§ 屏幕元素定位数据集中的几行:
▬▬▬▬▬▬
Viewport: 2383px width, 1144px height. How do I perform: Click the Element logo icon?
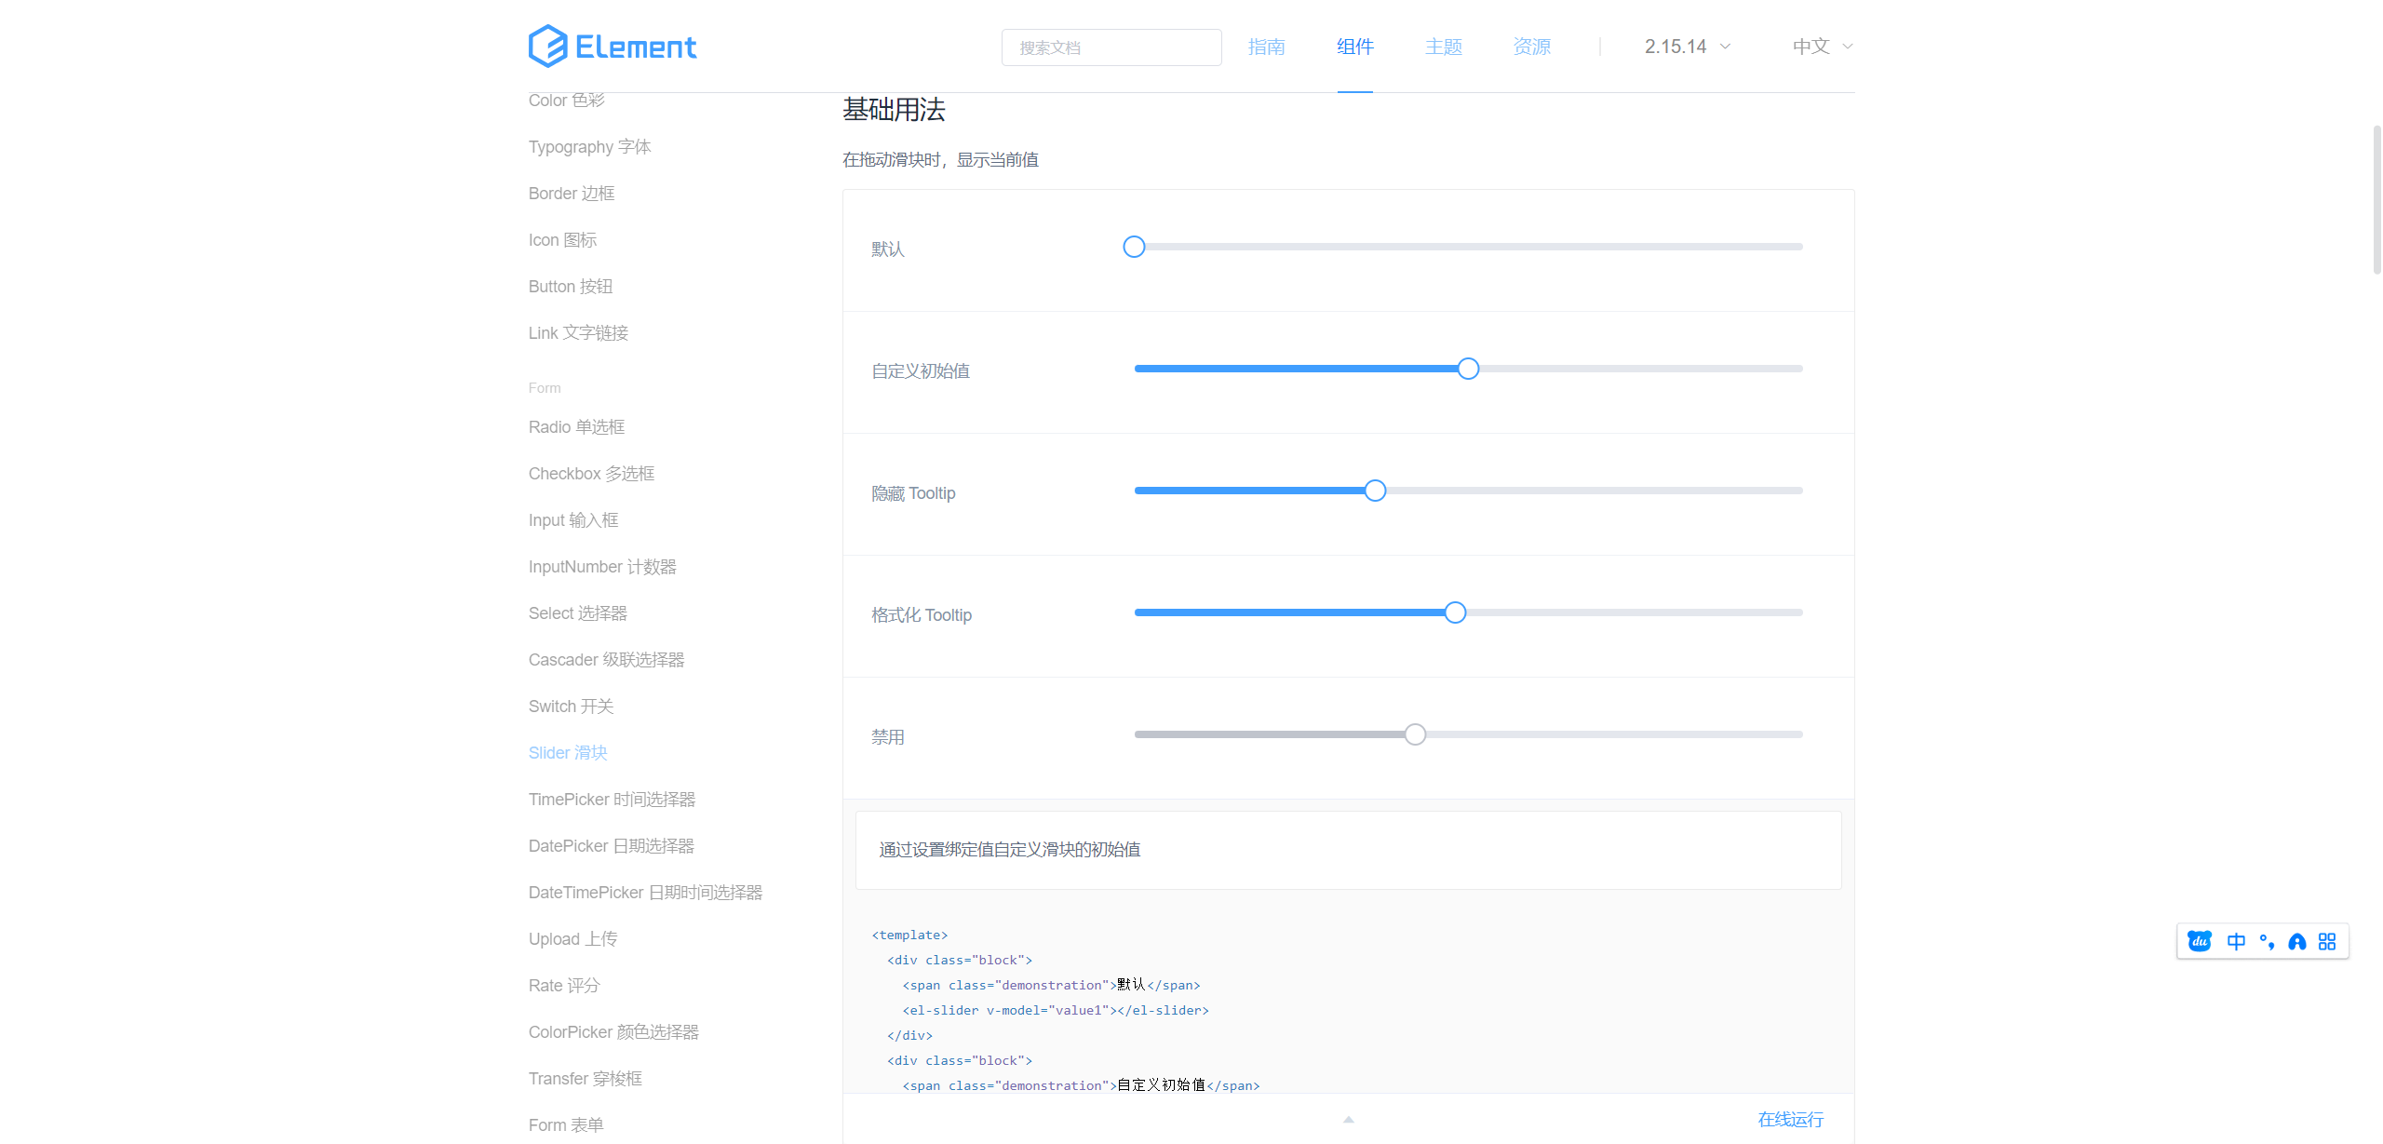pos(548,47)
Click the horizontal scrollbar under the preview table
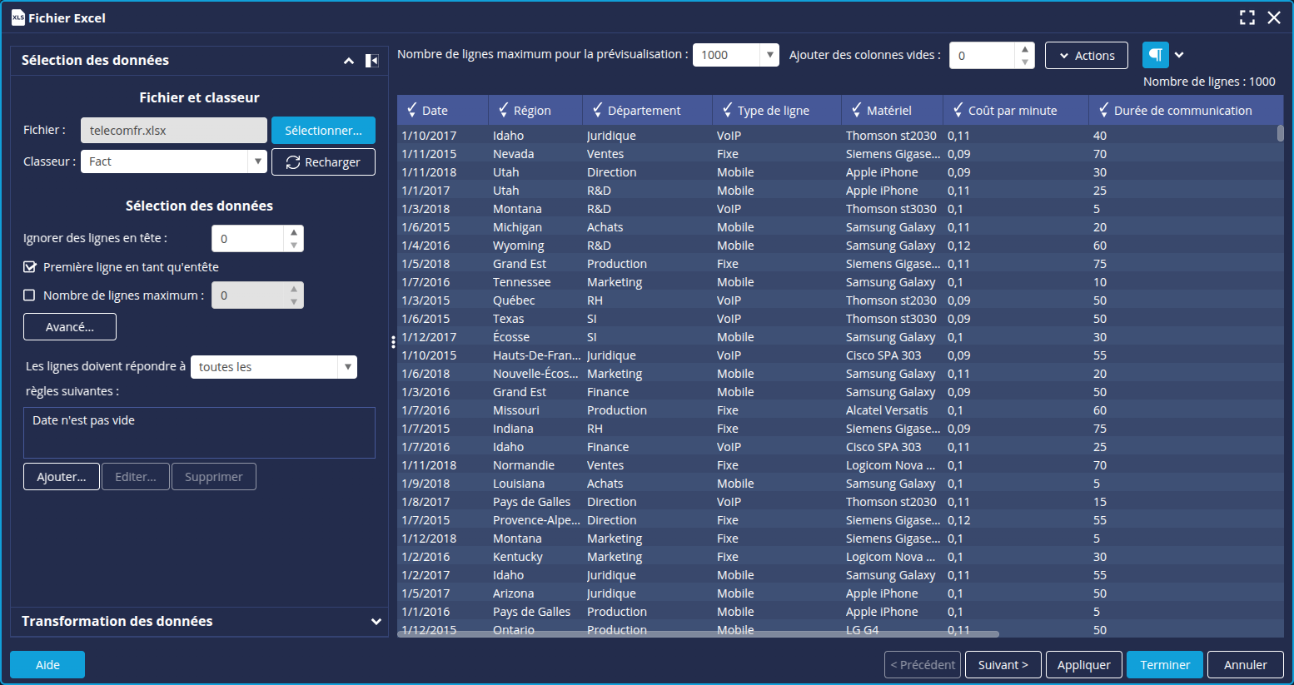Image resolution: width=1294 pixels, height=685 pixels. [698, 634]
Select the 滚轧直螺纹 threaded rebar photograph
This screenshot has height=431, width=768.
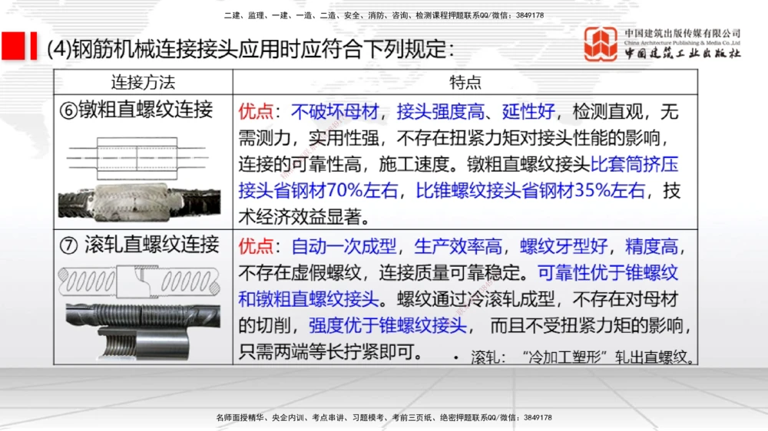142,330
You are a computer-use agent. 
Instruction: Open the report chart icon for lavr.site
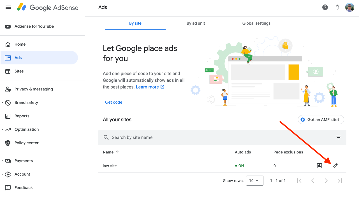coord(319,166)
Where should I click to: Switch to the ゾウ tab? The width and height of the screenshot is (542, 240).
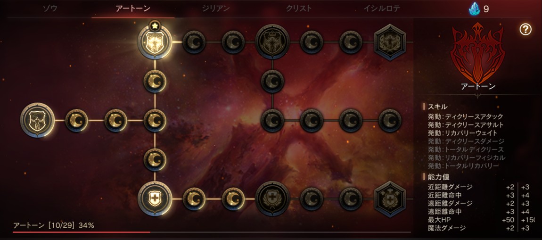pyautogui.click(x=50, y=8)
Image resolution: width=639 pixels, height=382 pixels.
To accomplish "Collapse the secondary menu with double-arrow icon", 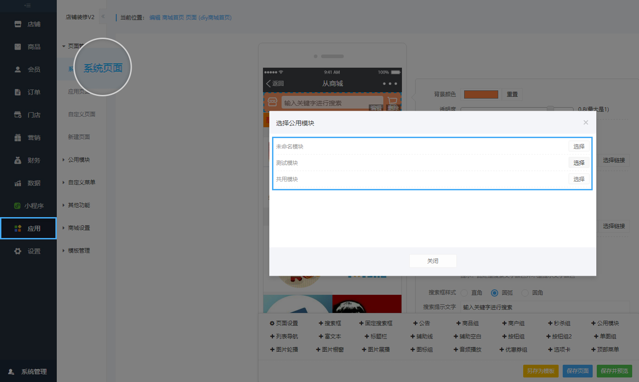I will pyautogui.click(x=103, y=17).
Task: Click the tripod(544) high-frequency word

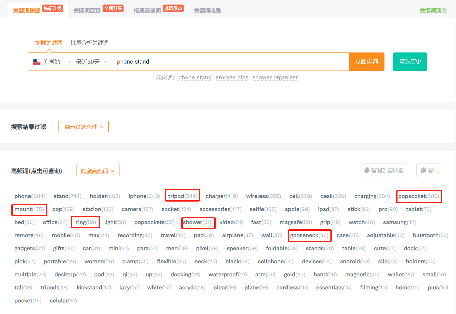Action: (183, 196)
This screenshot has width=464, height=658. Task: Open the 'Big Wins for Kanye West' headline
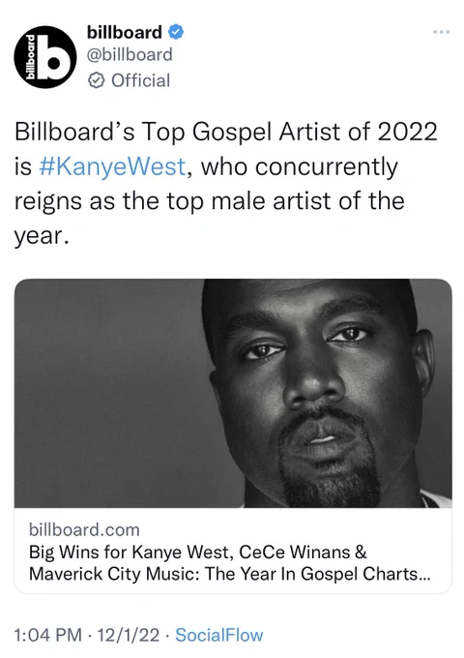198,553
▬▬▬▬▬▬
把列表里从含有“Task: Click the”的那一行起，一直到列表最后一行（两头都算）整理成 Markdown 表格，分“序号”和“列表行”两列，空行跳过。表格里不要放图片。

§ 书面回答:
| 序号 | 列表行 |
|---|---|
| 1 | Task: Click the tripod(544) high-frequency word |
| 2 | Action: (183, 196) |
| 3 | This screenshot has width=464, height=658. Task: Open the 'Big Wins for Kanye West' headline |
| 4 | 198,553 |